Presenting Author Social Media Handlestwitter @cdlevings website
Presentation Number5
Unit MeetingWestern Division/WA-BC Chapter
General TopicEstuary
Type of PresentationOral

The Starry Flounder (Platichthys stellatus) in the Fraser River Estuary
Colin Levings and Troy Nelson

In this paper we give data from early studies on migration rates of Starry Flounder in the Fraser River estuary using ultrasonic and radio tags, feeding habits, age data, and habitats. In a preliminary study with a small sample size (n=11) a mixture of radio tagged and ultrasonic tagged fish showed movement upstream and downstream.

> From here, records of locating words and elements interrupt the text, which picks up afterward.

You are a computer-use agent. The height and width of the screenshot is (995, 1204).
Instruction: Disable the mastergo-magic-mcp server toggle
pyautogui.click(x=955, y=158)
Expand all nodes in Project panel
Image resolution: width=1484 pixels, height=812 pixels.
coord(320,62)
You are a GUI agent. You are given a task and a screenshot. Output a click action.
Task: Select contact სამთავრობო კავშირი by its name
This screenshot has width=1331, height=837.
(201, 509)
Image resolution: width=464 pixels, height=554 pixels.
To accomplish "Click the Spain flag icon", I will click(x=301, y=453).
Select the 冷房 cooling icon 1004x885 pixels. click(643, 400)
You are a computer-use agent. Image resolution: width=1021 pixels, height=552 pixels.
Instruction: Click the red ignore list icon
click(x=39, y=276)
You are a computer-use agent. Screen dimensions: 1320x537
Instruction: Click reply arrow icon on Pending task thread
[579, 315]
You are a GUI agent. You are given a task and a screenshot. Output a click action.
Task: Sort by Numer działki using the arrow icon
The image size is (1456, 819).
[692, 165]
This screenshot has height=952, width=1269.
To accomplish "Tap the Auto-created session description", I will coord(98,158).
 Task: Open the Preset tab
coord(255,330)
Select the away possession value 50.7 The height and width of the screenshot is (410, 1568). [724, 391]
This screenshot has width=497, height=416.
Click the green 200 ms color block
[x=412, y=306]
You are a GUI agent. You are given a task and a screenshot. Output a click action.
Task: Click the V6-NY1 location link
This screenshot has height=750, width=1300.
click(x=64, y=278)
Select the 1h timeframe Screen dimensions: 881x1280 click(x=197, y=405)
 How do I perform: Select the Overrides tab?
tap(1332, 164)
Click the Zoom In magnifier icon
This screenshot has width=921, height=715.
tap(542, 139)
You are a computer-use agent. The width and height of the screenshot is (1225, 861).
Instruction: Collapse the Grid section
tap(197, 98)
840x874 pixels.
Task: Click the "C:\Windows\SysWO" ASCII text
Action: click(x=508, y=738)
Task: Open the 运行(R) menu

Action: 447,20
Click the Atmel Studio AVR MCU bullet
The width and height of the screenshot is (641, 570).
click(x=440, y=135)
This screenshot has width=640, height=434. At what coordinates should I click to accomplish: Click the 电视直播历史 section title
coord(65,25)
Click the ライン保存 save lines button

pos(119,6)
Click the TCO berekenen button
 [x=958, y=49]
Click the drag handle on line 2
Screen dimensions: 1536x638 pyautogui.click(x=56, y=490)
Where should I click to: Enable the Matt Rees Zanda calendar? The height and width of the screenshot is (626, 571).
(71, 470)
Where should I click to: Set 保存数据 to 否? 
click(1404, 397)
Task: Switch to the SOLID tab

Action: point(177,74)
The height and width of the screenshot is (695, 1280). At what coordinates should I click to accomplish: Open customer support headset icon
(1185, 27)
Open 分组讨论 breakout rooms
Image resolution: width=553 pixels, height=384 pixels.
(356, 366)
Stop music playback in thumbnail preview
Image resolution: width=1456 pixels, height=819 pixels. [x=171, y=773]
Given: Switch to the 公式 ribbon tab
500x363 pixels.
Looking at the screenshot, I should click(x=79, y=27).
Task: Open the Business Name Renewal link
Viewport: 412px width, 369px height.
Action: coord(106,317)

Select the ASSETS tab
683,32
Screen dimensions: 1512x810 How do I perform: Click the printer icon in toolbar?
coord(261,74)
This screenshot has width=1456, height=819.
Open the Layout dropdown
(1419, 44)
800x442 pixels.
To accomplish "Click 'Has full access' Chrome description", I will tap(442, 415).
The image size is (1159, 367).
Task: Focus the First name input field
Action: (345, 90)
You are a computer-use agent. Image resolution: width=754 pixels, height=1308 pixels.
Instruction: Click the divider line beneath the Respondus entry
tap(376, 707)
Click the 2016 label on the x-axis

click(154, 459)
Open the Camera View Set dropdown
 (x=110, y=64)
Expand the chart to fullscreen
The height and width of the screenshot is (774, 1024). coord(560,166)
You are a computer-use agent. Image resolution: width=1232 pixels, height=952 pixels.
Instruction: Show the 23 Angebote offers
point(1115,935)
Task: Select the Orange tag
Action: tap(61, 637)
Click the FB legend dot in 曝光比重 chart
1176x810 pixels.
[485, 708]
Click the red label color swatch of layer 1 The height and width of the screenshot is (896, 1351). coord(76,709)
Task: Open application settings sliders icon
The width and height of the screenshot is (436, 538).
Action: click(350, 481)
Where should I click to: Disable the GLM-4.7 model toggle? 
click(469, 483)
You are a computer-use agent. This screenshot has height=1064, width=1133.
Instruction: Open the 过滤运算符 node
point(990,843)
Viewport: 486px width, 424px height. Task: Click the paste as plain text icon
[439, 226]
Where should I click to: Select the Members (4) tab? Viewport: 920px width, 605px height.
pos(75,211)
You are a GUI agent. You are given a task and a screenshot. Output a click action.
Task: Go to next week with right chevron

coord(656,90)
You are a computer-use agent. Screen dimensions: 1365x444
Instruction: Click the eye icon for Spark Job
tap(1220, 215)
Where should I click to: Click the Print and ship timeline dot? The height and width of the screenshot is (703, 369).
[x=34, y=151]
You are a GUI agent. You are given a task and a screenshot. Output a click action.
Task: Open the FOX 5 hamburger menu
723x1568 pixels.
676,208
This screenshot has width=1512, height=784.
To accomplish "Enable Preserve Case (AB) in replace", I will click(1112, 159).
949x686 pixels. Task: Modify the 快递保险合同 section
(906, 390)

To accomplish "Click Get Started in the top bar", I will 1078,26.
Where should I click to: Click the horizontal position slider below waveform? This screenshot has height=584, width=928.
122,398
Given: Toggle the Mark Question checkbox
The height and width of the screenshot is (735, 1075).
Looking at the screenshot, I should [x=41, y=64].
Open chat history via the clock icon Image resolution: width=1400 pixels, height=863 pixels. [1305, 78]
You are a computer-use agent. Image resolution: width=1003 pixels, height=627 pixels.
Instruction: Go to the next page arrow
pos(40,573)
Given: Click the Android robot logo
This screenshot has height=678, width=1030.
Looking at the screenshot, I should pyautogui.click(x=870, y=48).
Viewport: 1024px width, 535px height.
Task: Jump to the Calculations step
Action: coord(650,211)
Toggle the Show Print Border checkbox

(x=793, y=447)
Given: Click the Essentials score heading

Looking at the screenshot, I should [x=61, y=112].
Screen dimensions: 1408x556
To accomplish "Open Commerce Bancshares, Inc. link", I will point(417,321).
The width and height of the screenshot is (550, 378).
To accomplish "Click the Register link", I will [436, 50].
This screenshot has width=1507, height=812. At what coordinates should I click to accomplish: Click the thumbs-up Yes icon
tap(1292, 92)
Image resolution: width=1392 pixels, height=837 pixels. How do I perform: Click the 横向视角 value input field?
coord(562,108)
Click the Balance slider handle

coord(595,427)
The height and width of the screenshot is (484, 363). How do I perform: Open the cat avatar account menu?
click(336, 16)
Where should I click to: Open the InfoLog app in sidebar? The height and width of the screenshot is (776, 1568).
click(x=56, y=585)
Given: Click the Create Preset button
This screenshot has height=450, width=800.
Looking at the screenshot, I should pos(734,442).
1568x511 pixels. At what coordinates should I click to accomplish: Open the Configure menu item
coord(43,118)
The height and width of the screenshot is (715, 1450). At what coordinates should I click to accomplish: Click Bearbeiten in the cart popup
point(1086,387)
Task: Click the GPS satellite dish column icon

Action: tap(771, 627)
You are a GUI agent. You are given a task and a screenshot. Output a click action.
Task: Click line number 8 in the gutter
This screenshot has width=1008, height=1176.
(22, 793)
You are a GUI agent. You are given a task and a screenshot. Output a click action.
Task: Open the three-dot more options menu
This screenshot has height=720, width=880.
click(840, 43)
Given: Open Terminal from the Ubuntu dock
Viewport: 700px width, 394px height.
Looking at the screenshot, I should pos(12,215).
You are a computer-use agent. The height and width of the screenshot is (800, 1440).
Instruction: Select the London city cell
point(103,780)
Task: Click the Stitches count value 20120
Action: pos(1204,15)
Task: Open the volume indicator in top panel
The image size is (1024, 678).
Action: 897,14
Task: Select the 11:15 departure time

A larger study (n=36) with only radio tagged submature flounder (average weight 40 g) showed mainly movement downstream and detections up to 42 days post release. Average daily movement was 0.6 km d -1 and average distance moved from the release site was 12.2 km. Trawl catch data suggested Starry Flounder are more abundant on sand substrate relative to mud, with smaller fish (<10 cm) more common on mud habitats. Stomach contents of Starry Flounder caught within the salt wedge area were dominated by polychaetes while fish above the salt wedge ate mostly chironomid larvae. Forty-six Starry Flounder were aged using otoliths; age range was from 0 (1st year of life) to 9 y, with 52% of aged fish in the 0 year class. Starry Flounder are known to spawn in the winter and early spring in estuaries. Importantly, it appears that in the lower Fraser River, juvenile Starry Flounder are likely resident within the estuary up to age 2, which may indicate an intolerance to elevated salinity levels prior to this age. If elevated salinities restrict the estuarine distribution of juvenile Starry Flounder, resource managers would need to take into account potential habitat loss given salinity encroachment in lower estuaries as a result of in-channel dredging and development. The last detailed studies of Starry Flounder in the Fraser River estuary were done over 25 years ago; additional studies are needed to update and expand data on the ecology of this important species.